In March 2025, Finance Minister Dr Cassiel Ato Forson presented a budget focused on fiscal reset, featuring the abolition of taxes including the betting tax, the electronic levy, and the emissions tax.
While the measures were intended to stimulate business and household confidence, the budget placed emphasis on revenue protection through expenditure rationalisation, tighter commitment controls and programme restructuring to restore fiscal discipline and meet IMF-supported targets.
The year also saw the implementation of key manifesto commitments, including the launch of the “Big Push” infrastructure programme with an allocation of GHS13.85 billion.
In education, the Government introduced a no-academic-fee policy for first-year tertiary students and provided free sanitary pads for schoolgirls, while agriculture initiatives such as “Feed Ghana” and “Nkoko Nkitinkiti” were rolled out to enhance food security.

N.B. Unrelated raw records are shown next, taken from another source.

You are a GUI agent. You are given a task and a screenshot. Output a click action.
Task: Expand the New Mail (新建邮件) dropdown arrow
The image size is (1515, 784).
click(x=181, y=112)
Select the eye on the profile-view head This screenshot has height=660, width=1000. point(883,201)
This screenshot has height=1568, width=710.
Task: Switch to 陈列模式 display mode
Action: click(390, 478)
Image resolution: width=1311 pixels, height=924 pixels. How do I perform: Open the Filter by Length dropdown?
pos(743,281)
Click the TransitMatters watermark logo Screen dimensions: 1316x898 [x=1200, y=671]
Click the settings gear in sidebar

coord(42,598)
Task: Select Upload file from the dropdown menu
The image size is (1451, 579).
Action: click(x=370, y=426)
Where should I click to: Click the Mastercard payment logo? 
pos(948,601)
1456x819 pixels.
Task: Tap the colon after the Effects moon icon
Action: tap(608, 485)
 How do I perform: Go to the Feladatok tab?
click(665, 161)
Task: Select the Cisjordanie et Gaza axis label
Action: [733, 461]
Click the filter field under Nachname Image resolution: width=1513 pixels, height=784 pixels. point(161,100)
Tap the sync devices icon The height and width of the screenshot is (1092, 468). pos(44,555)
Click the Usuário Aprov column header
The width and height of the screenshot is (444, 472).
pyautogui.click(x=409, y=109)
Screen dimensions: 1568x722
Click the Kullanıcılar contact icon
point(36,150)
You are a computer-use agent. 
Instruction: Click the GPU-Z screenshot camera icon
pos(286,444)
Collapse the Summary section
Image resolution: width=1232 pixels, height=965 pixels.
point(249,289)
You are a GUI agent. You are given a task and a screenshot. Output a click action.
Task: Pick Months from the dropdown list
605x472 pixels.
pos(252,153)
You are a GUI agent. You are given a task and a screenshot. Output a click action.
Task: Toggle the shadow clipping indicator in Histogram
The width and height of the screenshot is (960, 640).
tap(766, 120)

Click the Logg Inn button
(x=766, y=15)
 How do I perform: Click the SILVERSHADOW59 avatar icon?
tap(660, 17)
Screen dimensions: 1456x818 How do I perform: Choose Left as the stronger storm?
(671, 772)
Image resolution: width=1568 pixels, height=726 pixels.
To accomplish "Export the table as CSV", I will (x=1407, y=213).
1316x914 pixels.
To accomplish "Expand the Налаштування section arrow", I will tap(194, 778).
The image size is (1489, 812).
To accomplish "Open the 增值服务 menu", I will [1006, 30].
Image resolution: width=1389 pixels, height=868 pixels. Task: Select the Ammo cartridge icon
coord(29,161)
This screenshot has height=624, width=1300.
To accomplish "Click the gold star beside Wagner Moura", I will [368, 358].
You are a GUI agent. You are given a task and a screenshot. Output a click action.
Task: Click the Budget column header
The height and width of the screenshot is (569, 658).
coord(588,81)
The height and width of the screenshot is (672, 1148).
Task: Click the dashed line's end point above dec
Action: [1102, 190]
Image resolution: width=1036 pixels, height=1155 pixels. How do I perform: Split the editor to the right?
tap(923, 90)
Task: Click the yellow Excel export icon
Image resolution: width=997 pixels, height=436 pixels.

Youth employment and skills development were targeted through programmes including Adwumawura and the National Coders Programme.
By late 2025, macroeconomic indicators had improved, with inflation declining from 23.5 per cent at the beginning of the year to 6.3 per cent by November.
The Bank of Ghana policy rate was reduced from 27 per cent in January to 15.66 per cent by year-end, easing borrowing costs and supporting business activity.
The cedi appreciated against major currencies, trading at GHS10.4 to the US dollar, GHS12.2 to the euro and GHS14 to the British pound, while gross international reserves rose from $8.9 billion at end-2024 to about $13 billion, supported by strong gold exports.
Economic growth remained stable, peaking at 7.2 per cent in the third quarter of 2025.
Despite the gains, international observers cautioned that Ghana remained exposed to external shocks, with the International Monetary Fund highlighting reliance on gold exports and warning that a sharp price decline could weaken foreign exchange earnings.
Fitch Ratings also pointed to risks from commodity price volatility, geopolitical tensions and spill-over effects from instability in the Sahel region.
President Mahama’s first year was marked by a shift in economic strategy, with attention now focused on whether the reforms can deliver a more diversified and resilient economy in the medium term.